RECORDED INFORMATION START

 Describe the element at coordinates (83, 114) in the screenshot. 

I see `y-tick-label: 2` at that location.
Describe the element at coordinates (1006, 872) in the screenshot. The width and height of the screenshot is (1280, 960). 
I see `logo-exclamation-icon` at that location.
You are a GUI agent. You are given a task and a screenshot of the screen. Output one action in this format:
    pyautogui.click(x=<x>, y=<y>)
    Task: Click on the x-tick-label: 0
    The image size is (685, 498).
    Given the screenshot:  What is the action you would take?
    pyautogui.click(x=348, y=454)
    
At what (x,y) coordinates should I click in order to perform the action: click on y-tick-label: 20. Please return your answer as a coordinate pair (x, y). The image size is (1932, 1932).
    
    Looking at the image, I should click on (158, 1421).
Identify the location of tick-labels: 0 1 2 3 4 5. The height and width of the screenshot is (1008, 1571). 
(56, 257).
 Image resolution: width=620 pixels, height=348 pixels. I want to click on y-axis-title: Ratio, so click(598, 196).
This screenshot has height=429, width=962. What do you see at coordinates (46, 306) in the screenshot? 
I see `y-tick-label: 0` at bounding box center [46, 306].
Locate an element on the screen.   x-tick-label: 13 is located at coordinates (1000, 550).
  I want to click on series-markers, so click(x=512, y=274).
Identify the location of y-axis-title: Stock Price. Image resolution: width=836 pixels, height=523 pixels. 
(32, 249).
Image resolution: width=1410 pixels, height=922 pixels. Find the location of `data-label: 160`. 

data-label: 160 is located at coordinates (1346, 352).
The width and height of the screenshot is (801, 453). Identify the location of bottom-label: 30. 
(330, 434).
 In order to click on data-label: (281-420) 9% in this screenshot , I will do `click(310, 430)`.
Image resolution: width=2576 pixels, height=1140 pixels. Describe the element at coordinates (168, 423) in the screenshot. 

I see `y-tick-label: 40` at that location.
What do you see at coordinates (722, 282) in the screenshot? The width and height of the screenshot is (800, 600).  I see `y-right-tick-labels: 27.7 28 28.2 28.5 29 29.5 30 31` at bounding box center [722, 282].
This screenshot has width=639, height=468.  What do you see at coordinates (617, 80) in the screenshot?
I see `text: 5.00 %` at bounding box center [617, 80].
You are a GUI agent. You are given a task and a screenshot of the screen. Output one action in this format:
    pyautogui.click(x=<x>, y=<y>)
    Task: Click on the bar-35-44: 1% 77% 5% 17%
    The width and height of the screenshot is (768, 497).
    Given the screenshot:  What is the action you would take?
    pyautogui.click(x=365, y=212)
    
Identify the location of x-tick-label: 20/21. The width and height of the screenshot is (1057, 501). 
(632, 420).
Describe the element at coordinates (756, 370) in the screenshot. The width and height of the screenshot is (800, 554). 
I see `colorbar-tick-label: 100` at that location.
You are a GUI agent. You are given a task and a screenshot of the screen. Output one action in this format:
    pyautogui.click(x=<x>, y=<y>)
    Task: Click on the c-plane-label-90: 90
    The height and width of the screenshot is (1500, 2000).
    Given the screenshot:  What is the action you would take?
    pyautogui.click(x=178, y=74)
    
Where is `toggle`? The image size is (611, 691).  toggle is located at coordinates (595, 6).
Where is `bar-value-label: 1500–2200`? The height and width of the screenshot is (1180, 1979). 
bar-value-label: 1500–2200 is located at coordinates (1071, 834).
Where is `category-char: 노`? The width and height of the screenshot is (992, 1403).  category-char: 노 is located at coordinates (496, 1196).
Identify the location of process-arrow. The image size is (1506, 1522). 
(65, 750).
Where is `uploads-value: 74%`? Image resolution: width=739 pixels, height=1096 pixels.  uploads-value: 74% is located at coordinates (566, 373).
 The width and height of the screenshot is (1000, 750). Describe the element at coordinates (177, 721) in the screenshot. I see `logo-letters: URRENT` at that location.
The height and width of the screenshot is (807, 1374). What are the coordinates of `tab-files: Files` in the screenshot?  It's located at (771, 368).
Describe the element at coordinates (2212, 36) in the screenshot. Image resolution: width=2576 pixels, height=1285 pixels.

RECORDED INFORMATION END

◆ **WHAT YOU ARE ASKED TO DO**: Rewrite the records above, changing each "Identify the location of" to "Find the location of" and leaving everything else the same.

◆ **ANSWER TO THE PROBLEM**:
 Describe the element at coordinates (83, 114) in the screenshot. 

I see `y-tick-label: 2` at that location.
Describe the element at coordinates (1006, 872) in the screenshot. The width and height of the screenshot is (1280, 960). 
I see `logo-exclamation-icon` at that location.
You are a GUI agent. You are given a task and a screenshot of the screen. Output one action in this format:
    pyautogui.click(x=<x>, y=<y>)
    Task: Click on the x-tick-label: 0
    The image size is (685, 498).
    Given the screenshot:  What is the action you would take?
    pyautogui.click(x=348, y=454)
    
At what (x,y) coordinates should I click in order to perform the action: click on y-tick-label: 20. Please return your answer as a coordinate pair (x, y). The image size is (1932, 1932).
    
    Looking at the image, I should click on (158, 1421).
Find the location of tick-labels: 0 1 2 3 4 5. The height and width of the screenshot is (1008, 1571). 
(56, 257).
 Image resolution: width=620 pixels, height=348 pixels. I want to click on y-axis-title: Ratio, so click(598, 196).
This screenshot has height=429, width=962. What do you see at coordinates (46, 306) in the screenshot? 
I see `y-tick-label: 0` at bounding box center [46, 306].
Locate an element on the screen.   x-tick-label: 13 is located at coordinates (1000, 550).
  I want to click on series-markers, so click(x=512, y=274).
Find the location of y-axis-title: Stock Price. Image resolution: width=836 pixels, height=523 pixels. 
(32, 249).
Image resolution: width=1410 pixels, height=922 pixels. Find the location of `data-label: 160`. 

data-label: 160 is located at coordinates (1346, 352).
The width and height of the screenshot is (801, 453). Find the location of bottom-label: 30. 
(330, 434).
 In order to click on data-label: (281-420) 9% in this screenshot , I will do `click(310, 430)`.
Image resolution: width=2576 pixels, height=1140 pixels. Describe the element at coordinates (168, 423) in the screenshot. 

I see `y-tick-label: 40` at that location.
What do you see at coordinates (722, 282) in the screenshot? The width and height of the screenshot is (800, 600).  I see `y-right-tick-labels: 27.7 28 28.2 28.5 29 29.5 30 31` at bounding box center [722, 282].
This screenshot has width=639, height=468.  What do you see at coordinates (617, 80) in the screenshot?
I see `text: 5.00 %` at bounding box center [617, 80].
You are a GUI agent. You are given a task and a screenshot of the screen. Output one action in this format:
    pyautogui.click(x=<x>, y=<y>)
    Task: Click on the bar-35-44: 1% 77% 5% 17%
    The width and height of the screenshot is (768, 497).
    Given the screenshot:  What is the action you would take?
    pyautogui.click(x=365, y=212)
    
Find the location of x-tick-label: 20/21. The width and height of the screenshot is (1057, 501). 
(632, 420).
Describe the element at coordinates (756, 370) in the screenshot. The width and height of the screenshot is (800, 554). 
I see `colorbar-tick-label: 100` at that location.
You are a GUI agent. You are given a task and a screenshot of the screen. Output one action in this format:
    pyautogui.click(x=<x>, y=<y>)
    Task: Click on the c-plane-label-90: 90
    The height and width of the screenshot is (1500, 2000).
    Given the screenshot:  What is the action you would take?
    pyautogui.click(x=178, y=74)
    
Where is `toggle`? The image size is (611, 691).  toggle is located at coordinates (595, 6).
Where is `bar-value-label: 1500–2200`? The height and width of the screenshot is (1180, 1979). 
bar-value-label: 1500–2200 is located at coordinates (1071, 834).
Where is `category-char: 노`? The width and height of the screenshot is (992, 1403).  category-char: 노 is located at coordinates (496, 1196).
Find the location of process-arrow. The image size is (1506, 1522). 
(65, 750).
Where is `uploads-value: 74%`? Image resolution: width=739 pixels, height=1096 pixels.  uploads-value: 74% is located at coordinates (566, 373).
 The width and height of the screenshot is (1000, 750). Describe the element at coordinates (177, 721) in the screenshot. I see `logo-letters: URRENT` at that location.
The height and width of the screenshot is (807, 1374). What are the coordinates of `tab-files: Files` in the screenshot?  It's located at (771, 368).
Describe the element at coordinates (2212, 36) in the screenshot. Image resolution: width=2576 pixels, height=1285 pixels.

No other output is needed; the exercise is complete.